— BEGIN Data supplied —

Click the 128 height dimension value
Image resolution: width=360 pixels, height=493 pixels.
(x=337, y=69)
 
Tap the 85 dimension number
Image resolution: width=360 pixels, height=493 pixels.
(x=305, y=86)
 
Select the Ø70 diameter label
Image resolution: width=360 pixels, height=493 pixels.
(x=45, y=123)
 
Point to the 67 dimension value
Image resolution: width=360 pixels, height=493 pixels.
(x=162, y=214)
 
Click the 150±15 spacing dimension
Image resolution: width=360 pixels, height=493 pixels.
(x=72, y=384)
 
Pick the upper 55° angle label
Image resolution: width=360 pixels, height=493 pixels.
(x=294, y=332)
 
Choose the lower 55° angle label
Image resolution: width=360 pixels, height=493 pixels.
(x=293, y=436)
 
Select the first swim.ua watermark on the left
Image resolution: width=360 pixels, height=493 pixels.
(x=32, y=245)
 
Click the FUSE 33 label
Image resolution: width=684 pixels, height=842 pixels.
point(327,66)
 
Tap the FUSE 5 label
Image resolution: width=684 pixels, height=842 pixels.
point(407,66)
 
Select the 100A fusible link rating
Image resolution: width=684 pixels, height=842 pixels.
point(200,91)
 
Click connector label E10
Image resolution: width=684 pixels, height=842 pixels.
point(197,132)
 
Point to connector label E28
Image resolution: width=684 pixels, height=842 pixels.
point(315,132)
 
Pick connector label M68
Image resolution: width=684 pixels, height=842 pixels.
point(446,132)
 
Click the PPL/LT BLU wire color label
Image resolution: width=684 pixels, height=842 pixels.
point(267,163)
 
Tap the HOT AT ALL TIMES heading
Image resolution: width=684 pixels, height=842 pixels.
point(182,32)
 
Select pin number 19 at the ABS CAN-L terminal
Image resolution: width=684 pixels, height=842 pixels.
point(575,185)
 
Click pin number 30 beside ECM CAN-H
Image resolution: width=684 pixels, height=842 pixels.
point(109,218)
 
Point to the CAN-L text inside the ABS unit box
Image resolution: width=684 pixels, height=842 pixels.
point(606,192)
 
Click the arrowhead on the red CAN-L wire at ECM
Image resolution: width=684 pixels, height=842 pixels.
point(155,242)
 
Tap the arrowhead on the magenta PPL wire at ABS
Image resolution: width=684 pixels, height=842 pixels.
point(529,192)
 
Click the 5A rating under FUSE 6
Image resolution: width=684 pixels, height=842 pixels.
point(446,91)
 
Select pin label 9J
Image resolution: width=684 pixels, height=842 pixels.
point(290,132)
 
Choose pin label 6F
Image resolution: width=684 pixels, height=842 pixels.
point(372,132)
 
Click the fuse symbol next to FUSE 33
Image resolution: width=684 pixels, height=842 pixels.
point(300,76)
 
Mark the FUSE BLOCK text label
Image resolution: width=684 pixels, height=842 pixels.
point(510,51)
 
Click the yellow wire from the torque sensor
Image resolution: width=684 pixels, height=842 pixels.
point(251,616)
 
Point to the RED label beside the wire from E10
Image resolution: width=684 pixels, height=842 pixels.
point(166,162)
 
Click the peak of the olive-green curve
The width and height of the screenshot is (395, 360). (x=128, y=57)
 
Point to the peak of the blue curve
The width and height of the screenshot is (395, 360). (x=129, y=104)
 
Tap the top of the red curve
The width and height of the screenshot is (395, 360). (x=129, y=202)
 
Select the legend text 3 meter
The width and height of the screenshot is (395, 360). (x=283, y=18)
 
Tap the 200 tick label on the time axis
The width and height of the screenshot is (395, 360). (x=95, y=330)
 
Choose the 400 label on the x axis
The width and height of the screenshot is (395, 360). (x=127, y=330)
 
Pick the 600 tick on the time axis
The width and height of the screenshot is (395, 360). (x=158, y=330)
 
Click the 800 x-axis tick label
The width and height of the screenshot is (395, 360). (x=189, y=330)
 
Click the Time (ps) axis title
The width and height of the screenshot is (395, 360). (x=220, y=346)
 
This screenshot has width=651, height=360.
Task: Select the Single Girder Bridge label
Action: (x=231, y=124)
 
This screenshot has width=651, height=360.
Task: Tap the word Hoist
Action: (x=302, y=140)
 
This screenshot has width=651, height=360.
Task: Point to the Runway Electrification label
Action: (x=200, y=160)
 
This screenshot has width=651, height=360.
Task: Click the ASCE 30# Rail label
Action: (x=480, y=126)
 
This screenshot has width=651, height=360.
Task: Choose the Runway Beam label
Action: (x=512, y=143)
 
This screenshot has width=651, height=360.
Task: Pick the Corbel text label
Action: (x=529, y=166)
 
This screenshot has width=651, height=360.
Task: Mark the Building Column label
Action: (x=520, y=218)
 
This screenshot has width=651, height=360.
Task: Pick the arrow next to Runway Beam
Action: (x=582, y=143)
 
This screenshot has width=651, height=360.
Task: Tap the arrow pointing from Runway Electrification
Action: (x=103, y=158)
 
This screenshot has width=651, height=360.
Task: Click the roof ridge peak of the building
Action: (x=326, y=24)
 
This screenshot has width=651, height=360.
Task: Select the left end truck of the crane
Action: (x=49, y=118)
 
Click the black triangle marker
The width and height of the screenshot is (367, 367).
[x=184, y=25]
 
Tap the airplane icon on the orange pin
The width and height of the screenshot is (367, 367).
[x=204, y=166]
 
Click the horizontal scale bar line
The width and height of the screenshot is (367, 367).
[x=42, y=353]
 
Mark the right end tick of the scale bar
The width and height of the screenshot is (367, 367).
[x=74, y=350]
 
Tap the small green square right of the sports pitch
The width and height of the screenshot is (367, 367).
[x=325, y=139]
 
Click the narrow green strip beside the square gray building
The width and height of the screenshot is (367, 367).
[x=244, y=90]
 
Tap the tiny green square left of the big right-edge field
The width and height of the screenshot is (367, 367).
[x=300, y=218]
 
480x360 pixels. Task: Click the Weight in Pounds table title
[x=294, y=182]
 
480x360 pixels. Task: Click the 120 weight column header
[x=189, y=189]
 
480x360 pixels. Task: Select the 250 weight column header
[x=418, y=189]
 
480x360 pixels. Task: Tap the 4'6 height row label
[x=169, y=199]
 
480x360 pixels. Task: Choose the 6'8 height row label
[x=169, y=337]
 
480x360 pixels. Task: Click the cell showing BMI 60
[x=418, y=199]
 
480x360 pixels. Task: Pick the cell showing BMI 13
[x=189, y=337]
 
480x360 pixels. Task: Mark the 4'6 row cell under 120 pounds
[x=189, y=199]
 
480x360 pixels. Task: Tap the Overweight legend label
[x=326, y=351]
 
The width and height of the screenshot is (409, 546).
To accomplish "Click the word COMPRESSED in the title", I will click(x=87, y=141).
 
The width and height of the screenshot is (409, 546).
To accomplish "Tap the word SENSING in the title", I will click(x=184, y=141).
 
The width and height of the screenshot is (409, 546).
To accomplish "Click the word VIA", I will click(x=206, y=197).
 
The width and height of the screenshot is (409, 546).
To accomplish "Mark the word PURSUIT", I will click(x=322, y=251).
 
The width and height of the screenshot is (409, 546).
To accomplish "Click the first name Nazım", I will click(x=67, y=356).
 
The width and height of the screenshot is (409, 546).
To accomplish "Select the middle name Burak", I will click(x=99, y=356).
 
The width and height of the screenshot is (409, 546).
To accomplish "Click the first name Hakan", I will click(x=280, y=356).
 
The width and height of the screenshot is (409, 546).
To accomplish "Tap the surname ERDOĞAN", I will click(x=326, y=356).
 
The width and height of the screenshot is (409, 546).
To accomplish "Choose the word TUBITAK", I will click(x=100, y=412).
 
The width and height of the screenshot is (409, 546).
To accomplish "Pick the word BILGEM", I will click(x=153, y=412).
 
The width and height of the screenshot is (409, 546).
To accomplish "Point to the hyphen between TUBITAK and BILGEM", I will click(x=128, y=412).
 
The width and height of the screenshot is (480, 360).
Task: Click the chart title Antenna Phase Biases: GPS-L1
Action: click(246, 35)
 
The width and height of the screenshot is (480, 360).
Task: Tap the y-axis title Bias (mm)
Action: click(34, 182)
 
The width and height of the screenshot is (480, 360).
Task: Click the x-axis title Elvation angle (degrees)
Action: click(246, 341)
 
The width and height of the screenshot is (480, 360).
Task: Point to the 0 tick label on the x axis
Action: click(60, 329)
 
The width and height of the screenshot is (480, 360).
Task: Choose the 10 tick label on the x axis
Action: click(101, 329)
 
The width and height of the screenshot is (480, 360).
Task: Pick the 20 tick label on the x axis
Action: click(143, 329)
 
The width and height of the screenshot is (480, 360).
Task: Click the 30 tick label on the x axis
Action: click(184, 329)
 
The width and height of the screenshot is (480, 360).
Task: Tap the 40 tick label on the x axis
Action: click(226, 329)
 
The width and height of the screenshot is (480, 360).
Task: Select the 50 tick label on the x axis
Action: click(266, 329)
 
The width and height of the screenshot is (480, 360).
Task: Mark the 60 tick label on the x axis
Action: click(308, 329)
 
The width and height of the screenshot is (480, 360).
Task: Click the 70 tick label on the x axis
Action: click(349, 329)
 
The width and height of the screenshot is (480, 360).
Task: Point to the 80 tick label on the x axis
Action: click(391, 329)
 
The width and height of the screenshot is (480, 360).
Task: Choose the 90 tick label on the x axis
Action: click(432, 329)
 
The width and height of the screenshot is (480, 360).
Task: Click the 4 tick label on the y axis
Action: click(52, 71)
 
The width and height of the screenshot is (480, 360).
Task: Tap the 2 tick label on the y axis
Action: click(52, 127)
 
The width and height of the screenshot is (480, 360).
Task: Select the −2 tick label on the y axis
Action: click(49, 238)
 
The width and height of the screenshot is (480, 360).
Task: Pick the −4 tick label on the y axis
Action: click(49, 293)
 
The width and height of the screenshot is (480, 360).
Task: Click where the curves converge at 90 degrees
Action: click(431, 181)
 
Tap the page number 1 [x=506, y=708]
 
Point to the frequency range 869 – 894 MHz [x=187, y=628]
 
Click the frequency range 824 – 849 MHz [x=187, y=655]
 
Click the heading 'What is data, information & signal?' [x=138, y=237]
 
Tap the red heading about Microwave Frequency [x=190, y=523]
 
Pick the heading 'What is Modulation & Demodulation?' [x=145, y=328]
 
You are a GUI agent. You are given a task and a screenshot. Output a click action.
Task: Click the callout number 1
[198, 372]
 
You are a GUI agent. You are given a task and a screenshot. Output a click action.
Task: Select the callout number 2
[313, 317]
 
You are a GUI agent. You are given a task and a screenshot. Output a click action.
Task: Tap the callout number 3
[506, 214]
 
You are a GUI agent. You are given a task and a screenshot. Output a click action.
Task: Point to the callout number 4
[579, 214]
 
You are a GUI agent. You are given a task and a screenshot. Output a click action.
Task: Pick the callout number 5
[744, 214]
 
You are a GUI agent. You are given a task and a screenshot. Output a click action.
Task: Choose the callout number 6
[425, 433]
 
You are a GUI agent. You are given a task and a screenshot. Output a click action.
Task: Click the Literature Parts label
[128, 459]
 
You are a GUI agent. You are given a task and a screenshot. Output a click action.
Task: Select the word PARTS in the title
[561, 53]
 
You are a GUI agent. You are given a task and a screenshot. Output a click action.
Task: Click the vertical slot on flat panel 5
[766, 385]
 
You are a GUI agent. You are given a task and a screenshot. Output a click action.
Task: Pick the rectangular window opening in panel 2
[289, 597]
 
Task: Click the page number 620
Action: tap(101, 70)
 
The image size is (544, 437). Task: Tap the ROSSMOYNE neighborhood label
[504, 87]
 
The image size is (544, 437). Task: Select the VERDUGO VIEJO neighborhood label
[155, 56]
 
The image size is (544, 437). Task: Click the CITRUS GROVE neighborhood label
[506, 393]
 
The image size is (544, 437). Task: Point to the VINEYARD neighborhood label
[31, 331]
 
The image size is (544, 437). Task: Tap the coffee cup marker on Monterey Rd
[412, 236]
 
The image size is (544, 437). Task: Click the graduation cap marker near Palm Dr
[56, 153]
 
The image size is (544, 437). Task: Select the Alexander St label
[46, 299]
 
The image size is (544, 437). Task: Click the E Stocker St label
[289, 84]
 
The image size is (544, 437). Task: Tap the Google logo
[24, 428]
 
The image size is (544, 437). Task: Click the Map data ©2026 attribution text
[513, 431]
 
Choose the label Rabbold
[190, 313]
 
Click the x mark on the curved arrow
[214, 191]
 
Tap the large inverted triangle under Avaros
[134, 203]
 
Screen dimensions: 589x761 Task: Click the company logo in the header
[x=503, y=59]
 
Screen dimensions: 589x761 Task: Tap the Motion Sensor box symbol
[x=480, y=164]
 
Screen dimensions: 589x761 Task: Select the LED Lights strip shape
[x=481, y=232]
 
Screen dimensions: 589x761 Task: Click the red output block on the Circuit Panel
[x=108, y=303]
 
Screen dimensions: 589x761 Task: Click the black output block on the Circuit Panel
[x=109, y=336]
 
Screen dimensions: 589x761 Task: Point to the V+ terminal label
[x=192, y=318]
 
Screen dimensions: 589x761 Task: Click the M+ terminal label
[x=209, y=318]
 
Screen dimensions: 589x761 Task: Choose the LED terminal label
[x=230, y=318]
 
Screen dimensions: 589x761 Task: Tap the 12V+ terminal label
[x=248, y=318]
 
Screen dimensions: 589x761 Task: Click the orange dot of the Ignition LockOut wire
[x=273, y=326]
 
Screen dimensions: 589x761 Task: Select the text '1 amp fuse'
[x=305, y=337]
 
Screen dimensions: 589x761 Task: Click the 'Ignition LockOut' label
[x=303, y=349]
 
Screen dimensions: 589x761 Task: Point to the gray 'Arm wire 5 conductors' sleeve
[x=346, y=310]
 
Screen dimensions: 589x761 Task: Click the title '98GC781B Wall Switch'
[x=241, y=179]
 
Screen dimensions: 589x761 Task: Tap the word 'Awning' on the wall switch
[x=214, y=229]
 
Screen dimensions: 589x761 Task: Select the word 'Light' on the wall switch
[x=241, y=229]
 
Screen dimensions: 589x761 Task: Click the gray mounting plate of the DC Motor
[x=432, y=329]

— END Data supplied —

Instruction -> Rewrite the part of the items that opens with the line containing "Choose the lower 55° angle label" and closes with the line containing "point(372,132)", both included, keeping every request and multiplying each answer coordinate by 2.3, rounded to a whole number with halves rounded up. Give only these lines.

Full solution ->
Choose the lower 55° angle label
Image resolution: width=360 pixels, height=493 pixels.
(x=674, y=1003)
 
Select the first swim.ua watermark on the left
Image resolution: width=360 pixels, height=493 pixels.
(x=74, y=564)
 
Click the FUSE 33 label
Image resolution: width=684 pixels, height=842 pixels.
point(752,152)
 
Tap the FUSE 5 label
Image resolution: width=684 pixels, height=842 pixels.
point(936,152)
 
Select the 100A fusible link rating
Image resolution: width=684 pixels, height=842 pixels.
point(460,209)
 
Click connector label E10
Image resolution: width=684 pixels, height=842 pixels.
point(453,304)
 
Point to connector label E28
Image resolution: width=684 pixels, height=842 pixels.
point(725,304)
 
Pick connector label M68
Image resolution: width=684 pixels, height=842 pixels.
point(1026,304)
 
Click the PPL/LT BLU wire color label
Image resolution: width=684 pixels, height=842 pixels.
point(614,375)
 
Tap the HOT AT ALL TIMES heading
Image resolution: width=684 pixels, height=842 pixels.
point(419,74)
 
Select pin number 19 at the ABS CAN-L terminal
Image resolution: width=684 pixels, height=842 pixels.
point(1323,426)
 
Click pin number 30 beside ECM CAN-H
Image resolution: width=684 pixels, height=842 pixels.
point(251,501)
 
Point to the CAN-L text inside the ABS unit box
Image resolution: width=684 pixels, height=842 pixels.
point(1394,442)
 
Click the arrowhead on the red CAN-L wire at ECM
Image resolution: width=684 pixels, height=842 pixels.
point(357,557)
 
Tap the arrowhead on the magenta PPL wire at ABS
Image resolution: width=684 pixels, height=842 pixels.
point(1217,442)
 
Click the 5A rating under FUSE 6
Image resolution: width=684 pixels, height=842 pixels.
point(1026,209)
 
Select pin label 9J
Image resolution: width=684 pixels, height=842 pixels.
point(667,304)
 
Choose pin label 6F
Image resolution: width=684 pixels, height=842 pixels.
point(856,304)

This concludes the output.